Logement indigne : à quels diagnostics recourir ?

Publié le 28 Février 2025

Tenu de fournir un logement décent, conforme aux normes en termes de salubrité, le propriétaire doit demander différents diagnostics pour s’assurer, avant de le vendre ou de le louer, que son bien n’est pas considéré comme indigne.

Les diagnostics obligatoires

Que ce soit pour une vente ou une location, un propriétaire doit fournir différents diagnostics inclus dans le dossier de diagnostic technique (DDT), afin de donner une évaluation de l’état d’un logement. En font notamment partie :

  • Le DPE (diagnostic de performance énergétique), qui permet d’estimer la consommation énergétique d’un bien
  • Le diagnostic Plomb, pour les logements construits avant 1949, afin de s’assurer qu’il n’existe aucun risque d’exposition au plomb
  • Le diagnostic Amiante, pour les bâtiments construits avant juillet 1997, afin de détecter une présence d’amiante
  • L’ERP (état des risques et pollutions), sur les dangers liés à l’environnement du bien
  • Le contrôle des installations Gaz et Electriques, pour les installations datant de plus de 15 ans

Rappelons que le DDT doit être fourni au futur occupant, qu’il s’agisse d’un locataire ou d’un acquéreur et ce, avant la signature du contrat.

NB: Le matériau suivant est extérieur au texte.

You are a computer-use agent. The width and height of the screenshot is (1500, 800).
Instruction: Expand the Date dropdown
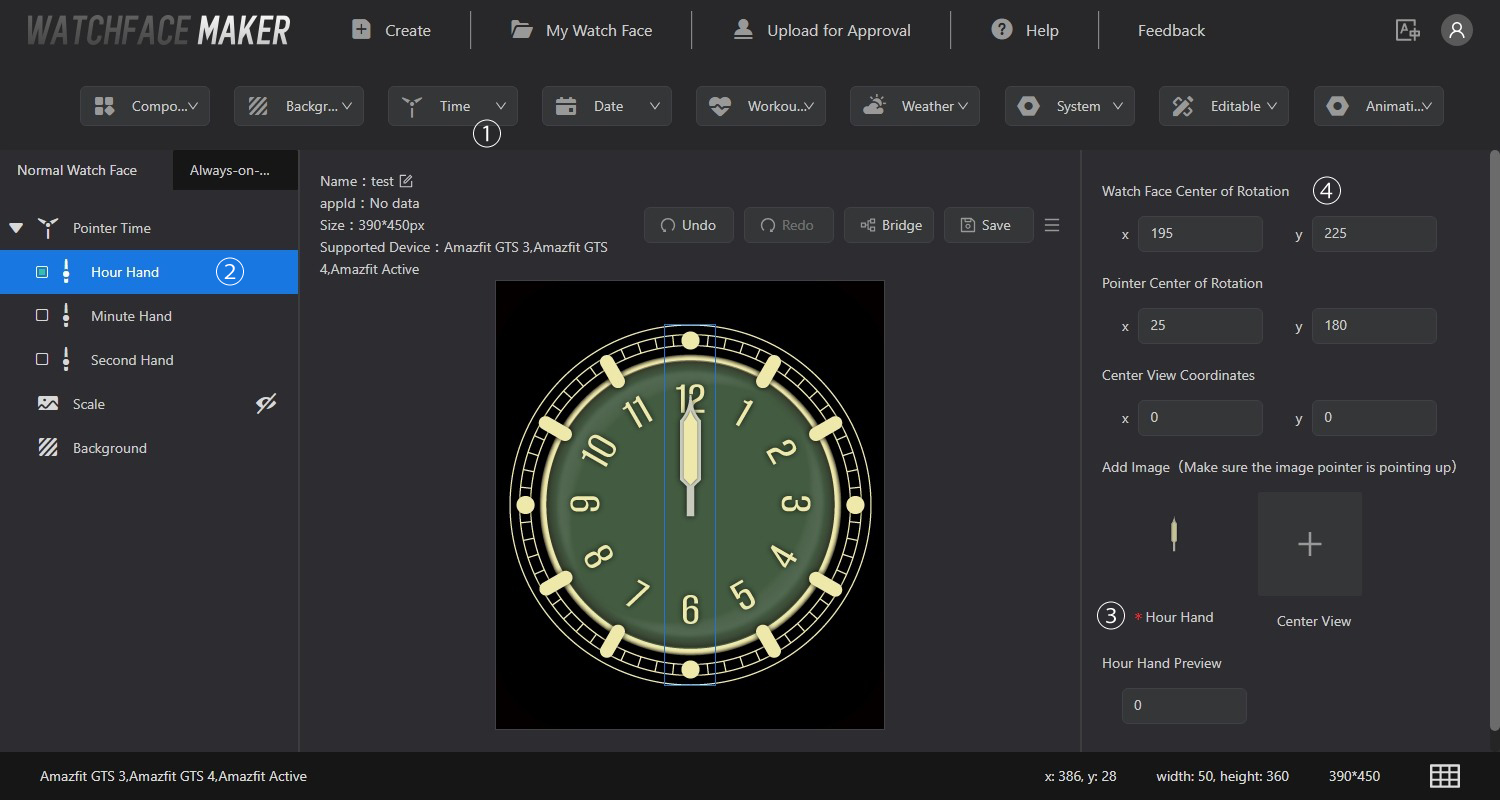tap(606, 106)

Comment détecter un logement indigne ?

Un logement indigne est un bien qui met en danger la sécurité ou la santé de ses occupants. Différents diagnostics peuvent être réalisés pour détecter des signes d’insalubrité, en particulier le DPE qui peut identifier une mauvaise isolation, créant de l’humidité, voire des moisissures. De même, les diagnostics Plomb et Amiante permettent de détecter la présence de substances considérées comme toxiques. Enfin, le contrôle des installations électriques et gaz peuvent souligner des équipements vétustes.

Bon à savoir : un locataire est en droit d’exiger ces diagnostics et signaler un problème aux autorités compétentes.